First, identify your organization’s needs based on your initiative and scale. Second, understand how each tool can address specific governance issues like detecting or preventing data bias and unethical practices, help organizations document the rationale behind AI models’ decisions, and ensure privacy regulation compliance. Third, grade the tools on their ease of use and ability to integrate with your current infrastructure, data sources, and storage solutions. Finally, compare brands on training offered, customer support resources, data security, and the cost to fit your long-term budget.

Looking forward

The day is coming when AI adoption becomes the differentiator between business haves and have nots. As organizations look to remain competitive by transforming business functions with AI deployment, the role of the COE will gain prominence as the critical driver of maintainable AI adoption and growth.
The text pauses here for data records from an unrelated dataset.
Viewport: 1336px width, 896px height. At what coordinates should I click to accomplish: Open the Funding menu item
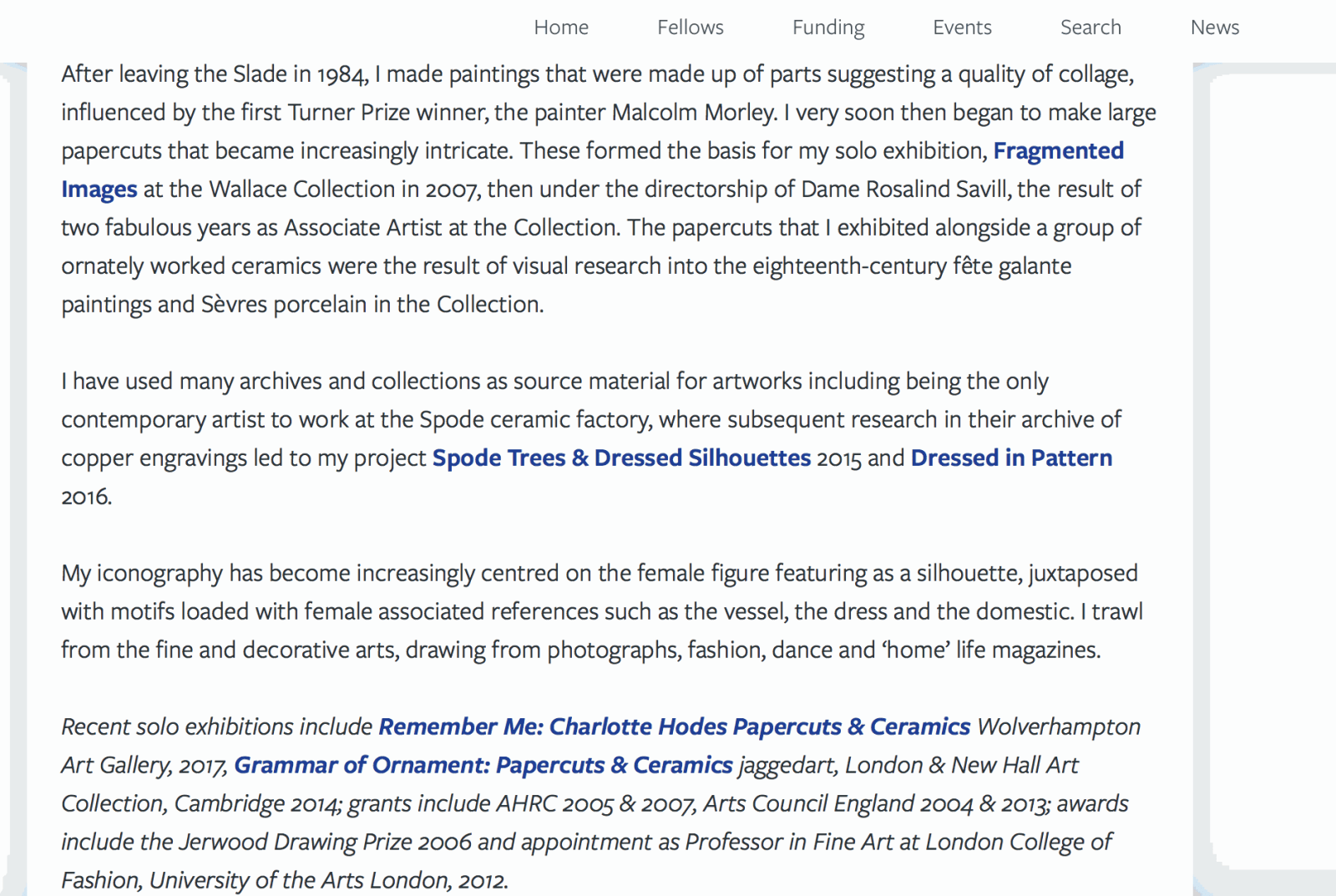828,28
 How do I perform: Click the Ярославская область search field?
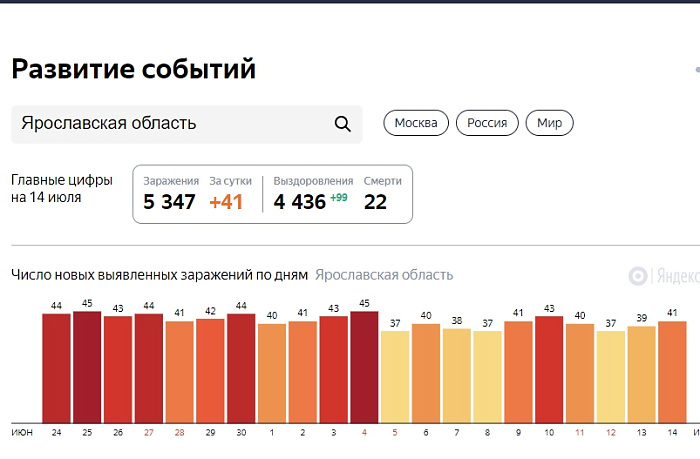(170, 124)
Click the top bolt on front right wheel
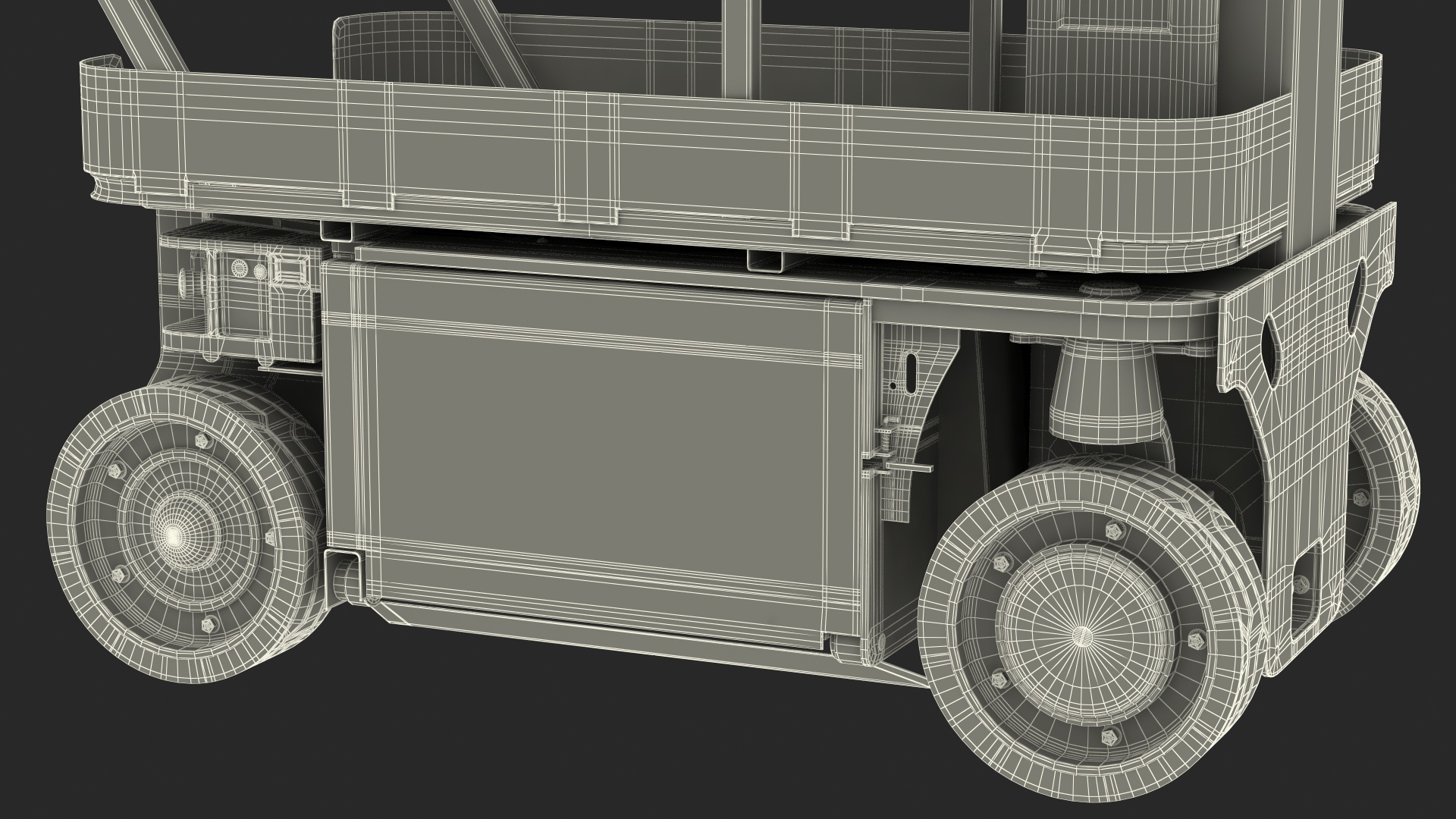This screenshot has height=819, width=1456. (x=1114, y=529)
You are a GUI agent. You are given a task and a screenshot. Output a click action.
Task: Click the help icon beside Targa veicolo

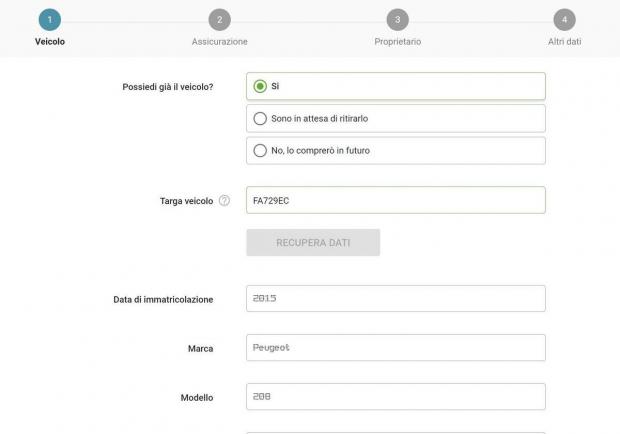coord(224,201)
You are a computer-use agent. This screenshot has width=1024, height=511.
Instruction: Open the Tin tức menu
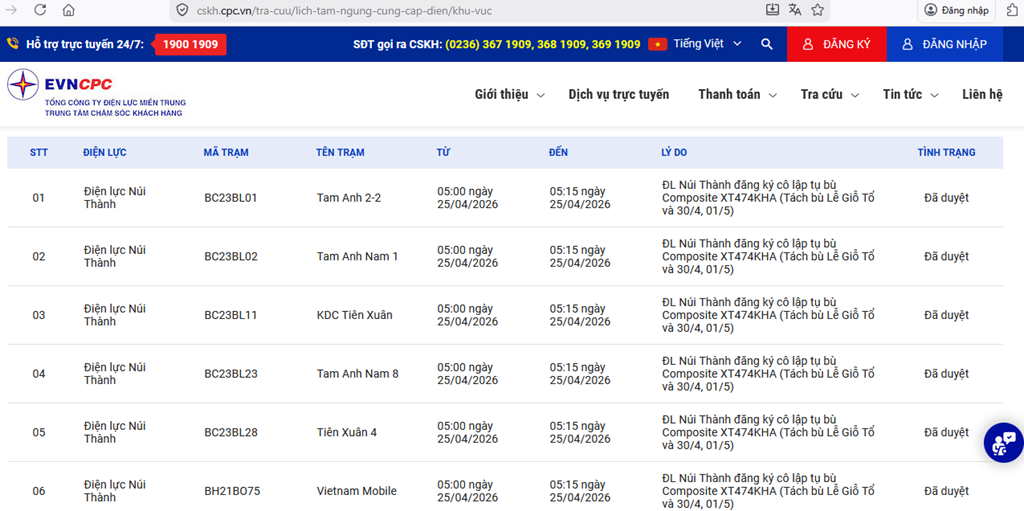910,94
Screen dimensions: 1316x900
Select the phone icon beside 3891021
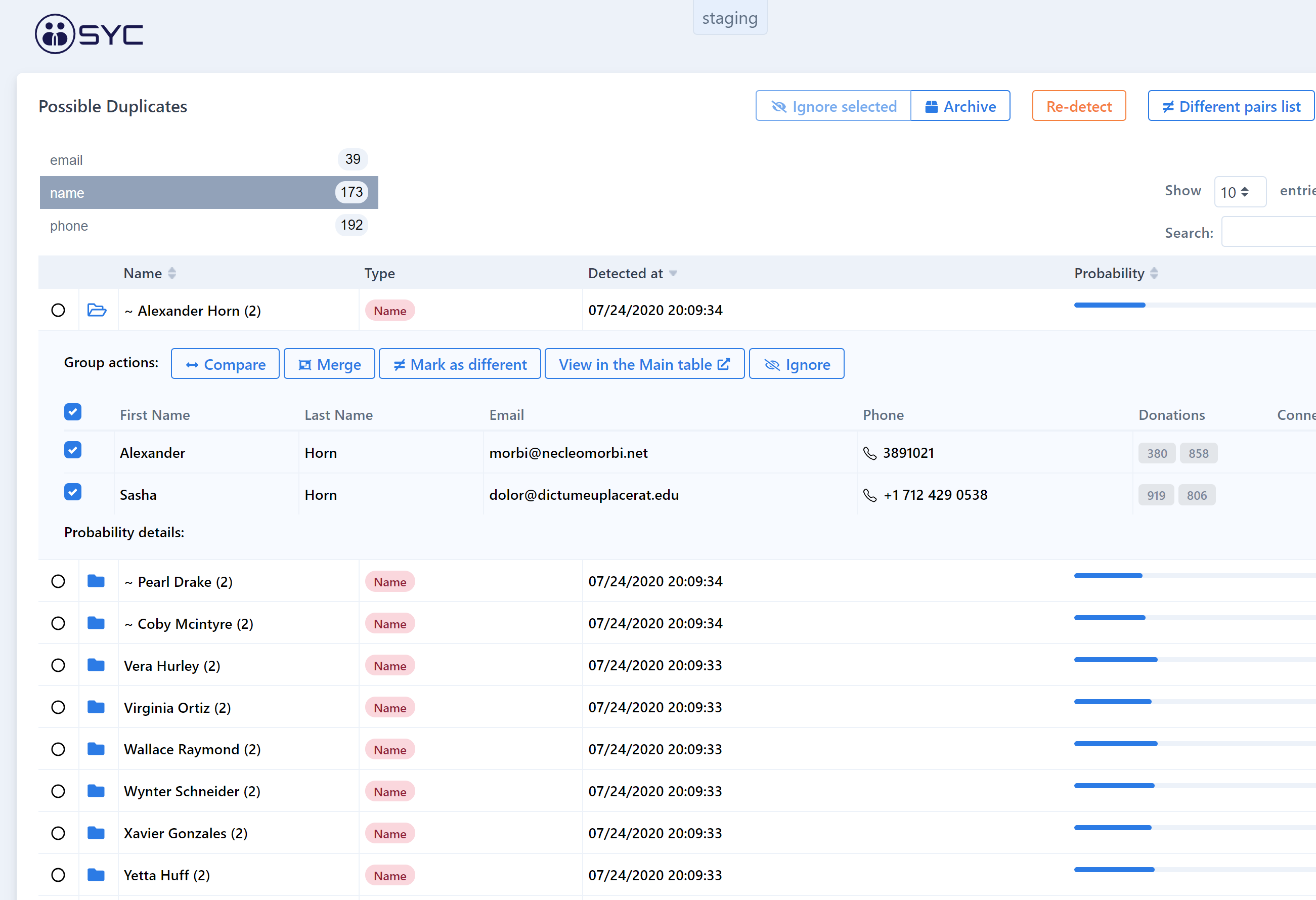coord(870,453)
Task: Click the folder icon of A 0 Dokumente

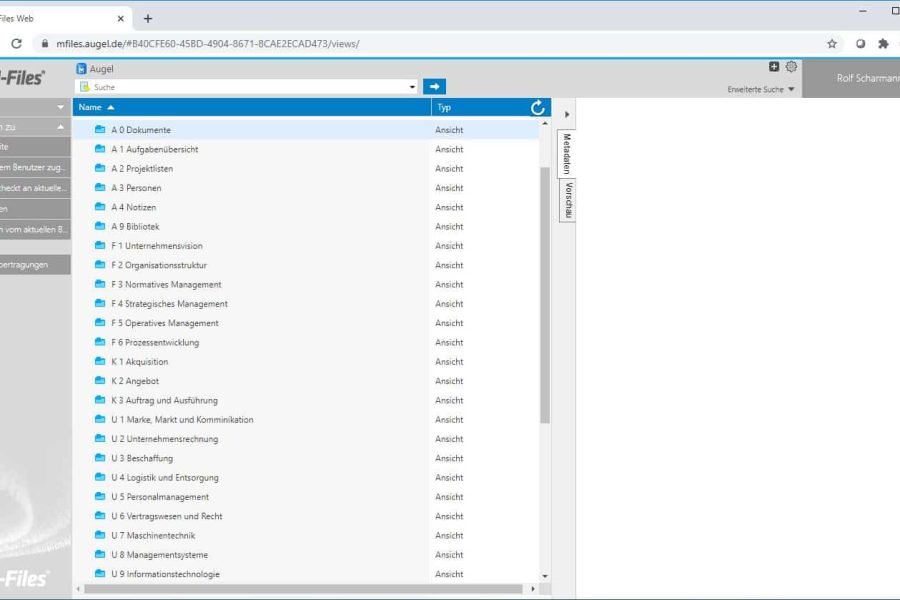Action: pyautogui.click(x=100, y=130)
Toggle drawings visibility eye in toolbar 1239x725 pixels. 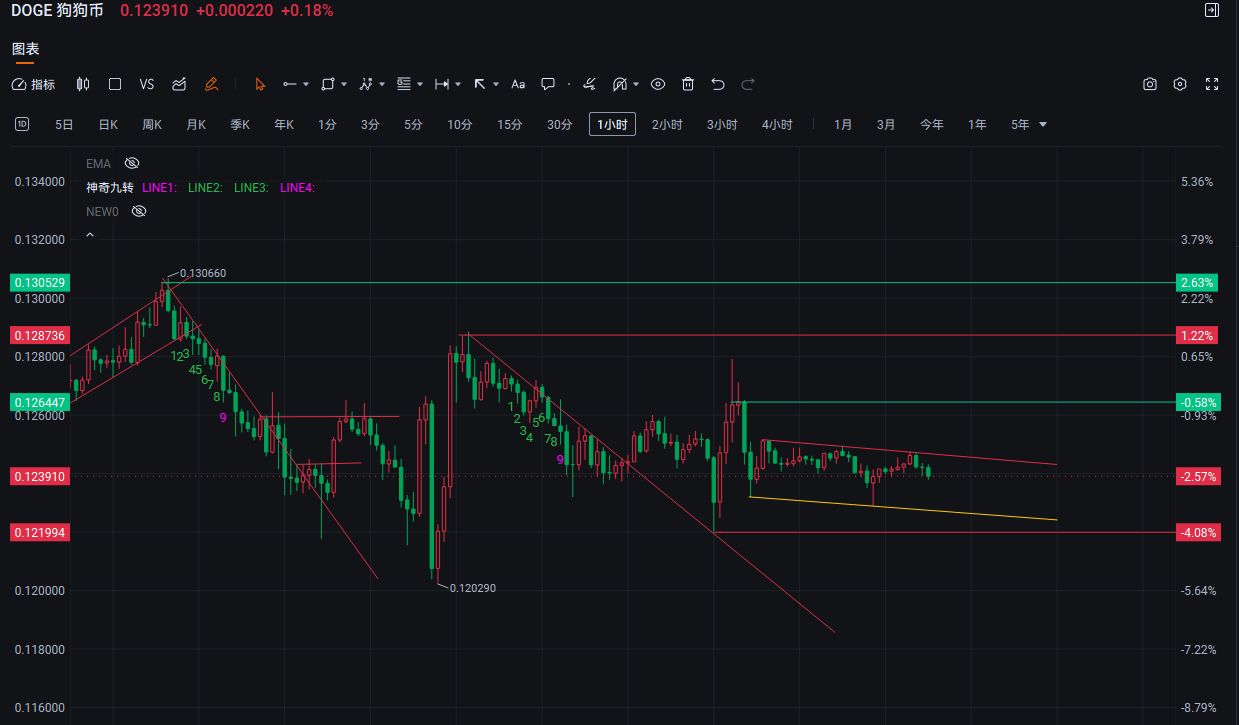pos(658,85)
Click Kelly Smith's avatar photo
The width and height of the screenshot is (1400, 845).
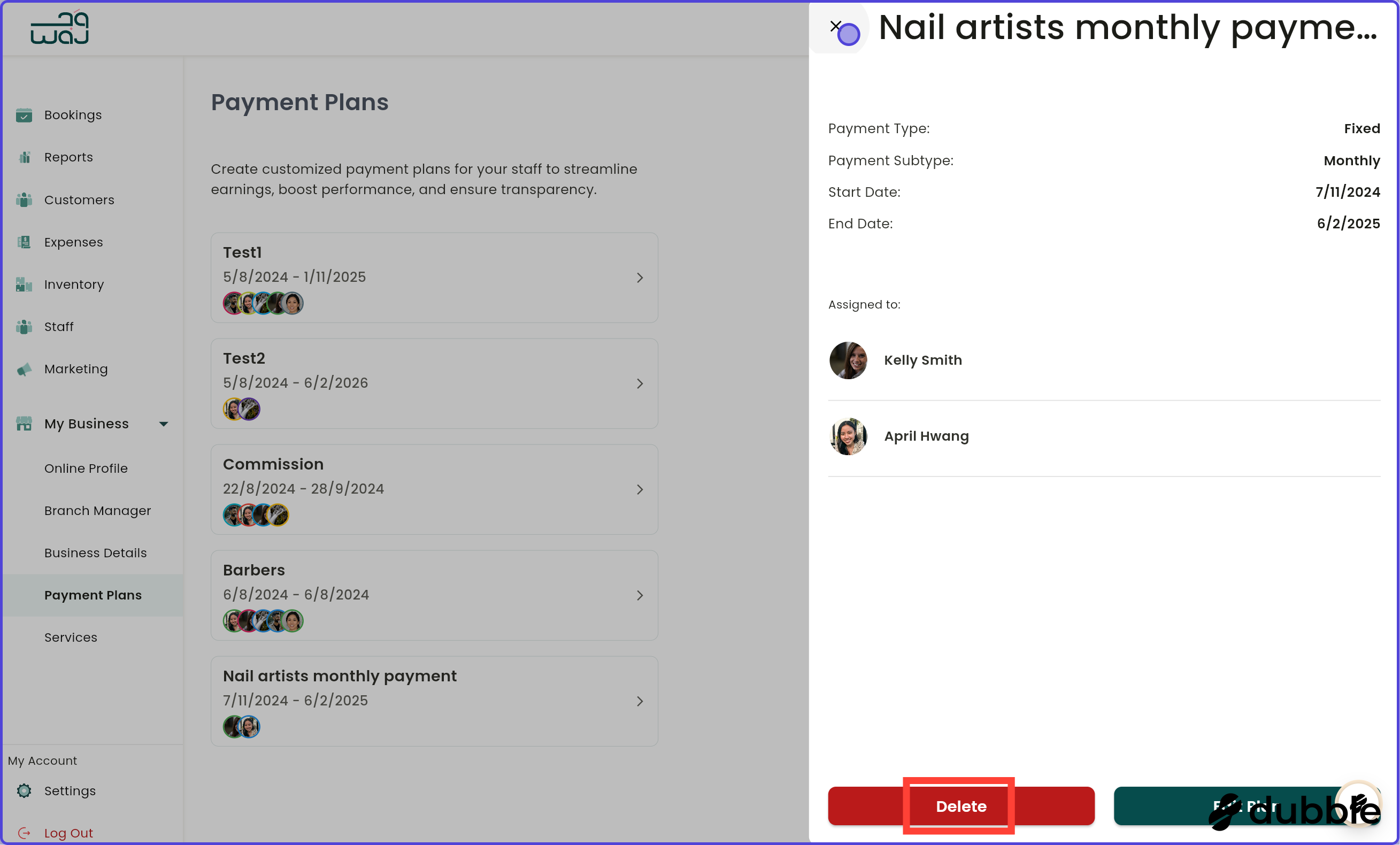coord(848,360)
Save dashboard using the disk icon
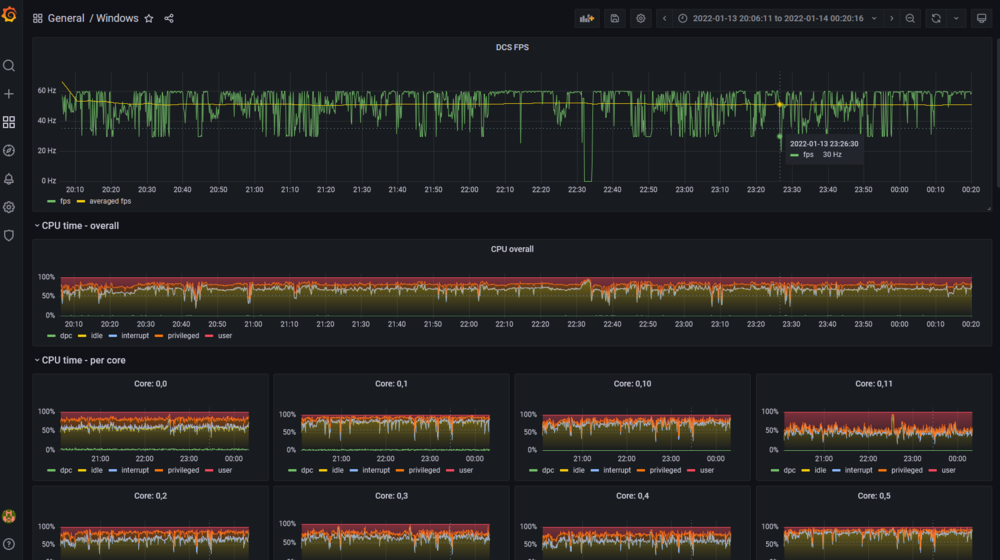 pos(615,18)

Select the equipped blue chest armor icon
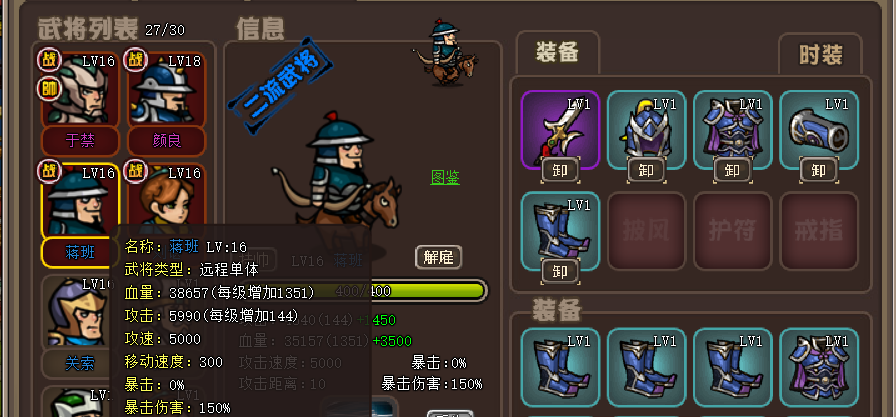[x=733, y=130]
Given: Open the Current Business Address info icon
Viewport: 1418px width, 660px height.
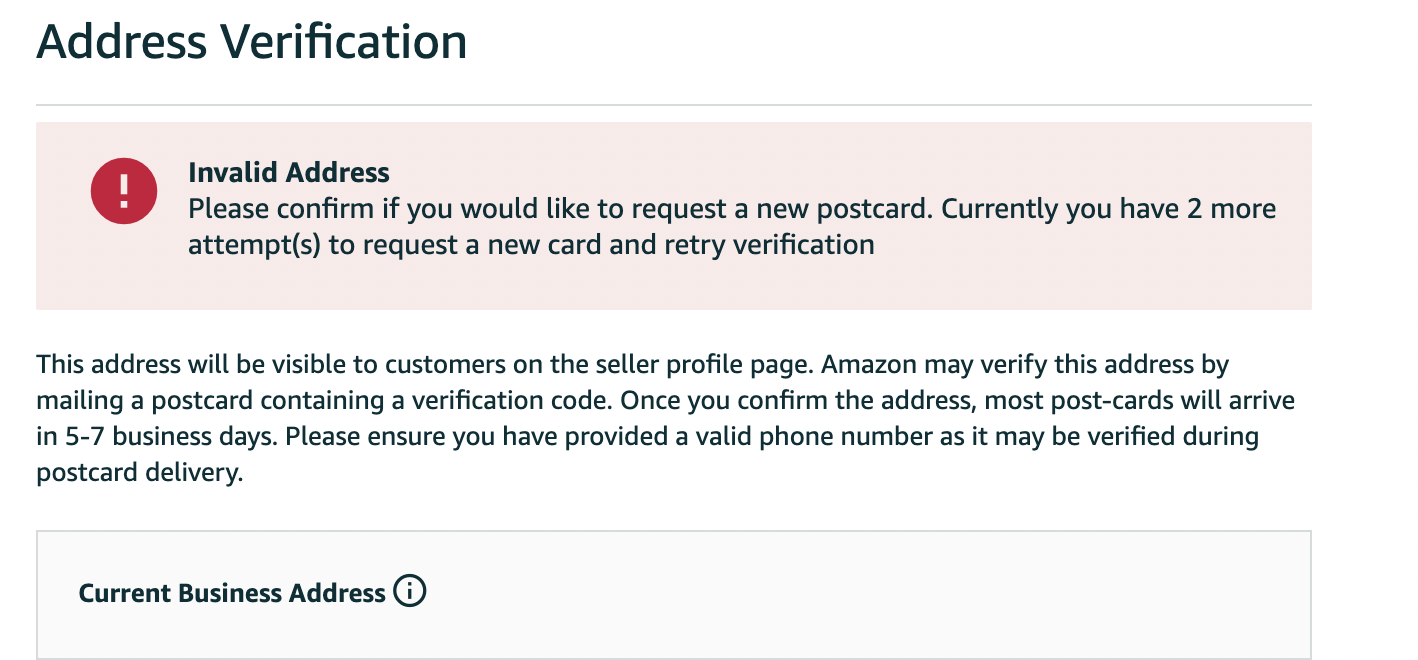Looking at the screenshot, I should coord(410,592).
Many companies today are already seeing COE success. IBM’s AI COE is pioneering in AI research and development. Microsoft’s AI and Research Group is dedicated to advancing research and development in conversational AI and machine learning (ML), emphasizing integrating both into products and services. Salesforce’s Einstein AI is focused on advancements in customer relationship management (CRM) solutions to help businesses make more intelligent decisions around improving the customer experience.

COEs aren’t just for the big players—in fact, taking the time to build and develop a COE to support and guide AI project success is even more critical for those with fewer resources. The cost of establishing a COE is far less than attempting AI adoption without a centralized guiding structure to help support responsible development and use of the technology while controlling the risks.

If your organization is serious about AI adoption today, creating an AI COE is your first step toward success—the one critical step no organization can overlook, regardless of size or resources.